Chemistry Forums for Students => Undergraduate General Chemistry Forum => Topic started by: bopll on September 29, 2010, 06:45:37 PM

Title: Redox half-reaction in an acidic solution.
Post by: bopll on September 29, 2010, 06:45:37 PM

The problem: complete the half reaction.

C₂O₄^2-  :rarrow: CO₂ (acidic solution)

the answer manual gives the following:

H₂C₂O₄  :rarrow: 2 CO₂ + 2 H⁺ + 2 e^-

that's dandy and all, but why on earth did the hydrogens bond to the C₂O₄^2- instead of just floating around like in the following reaction?

6 e^- + 14 H⁺ + Cr₂O₇^2-  :rarrow: 2 Cr³⁺ + 7 H₂O

the methodology in the second one makes sense to me, but not the first one.  what's the difference in the two? They're done in two completely different ways.  And each different way produces a different answer.  

thanks

Title: Re: Redox half-reaction in an acidic solution.
Post by: Borek on September 29, 2010, 06:57:59 PM

Oxalic acid is a weak one.

Title: Re: Redox half-reaction in an acidic solution.
Post by: bopll on September 29, 2010, 08:03:15 PM

Isn't chromic acid a weak acid too?

Title: Re: Redox half-reaction in an acidic solution.
Post by: Borek on September 30, 2010, 02:51:14 AM

Good question.

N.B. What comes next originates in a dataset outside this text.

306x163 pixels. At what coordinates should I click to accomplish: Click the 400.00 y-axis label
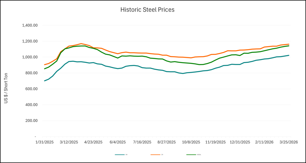pyautogui.click(x=31, y=105)
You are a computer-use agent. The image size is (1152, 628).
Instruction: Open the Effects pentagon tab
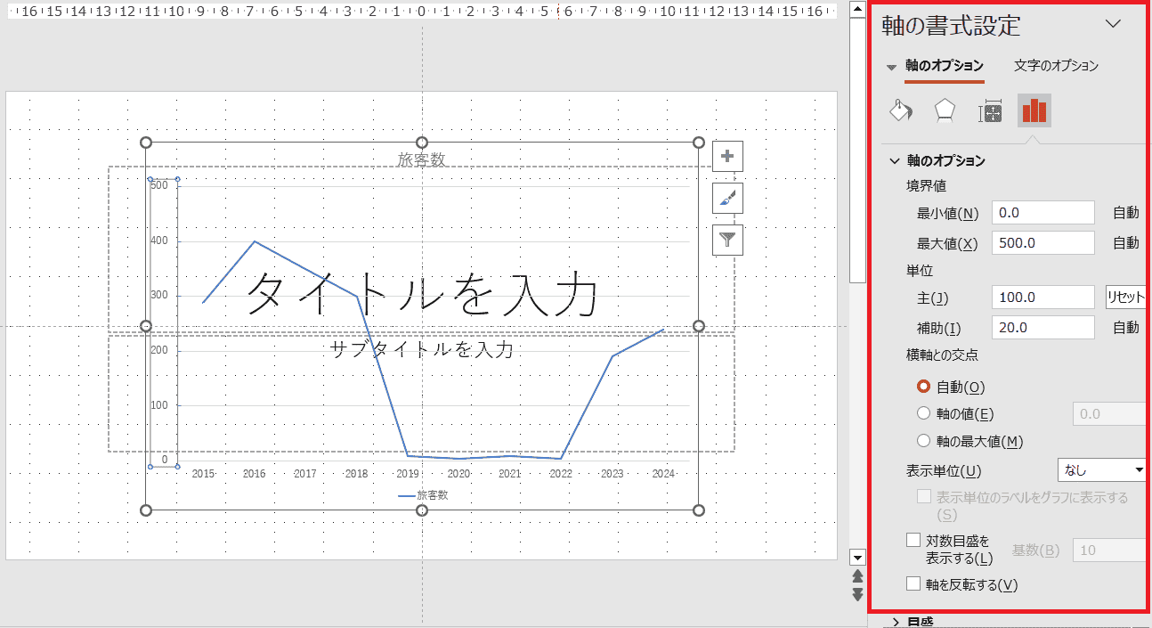point(944,110)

As far as I remember it is much stronger one.

Perhaps it is just a matter of convention then. I have no problems with writing oxalate oxidation equation in both forms (as oxalate and as an acid). As it is usually oxidized in very low pH it is mostly protonated, so the situation is relatively simple. With chromic acid it is much more complicated - it gets protonated to some extent, but it also polymerizes (dichromate is only a first step).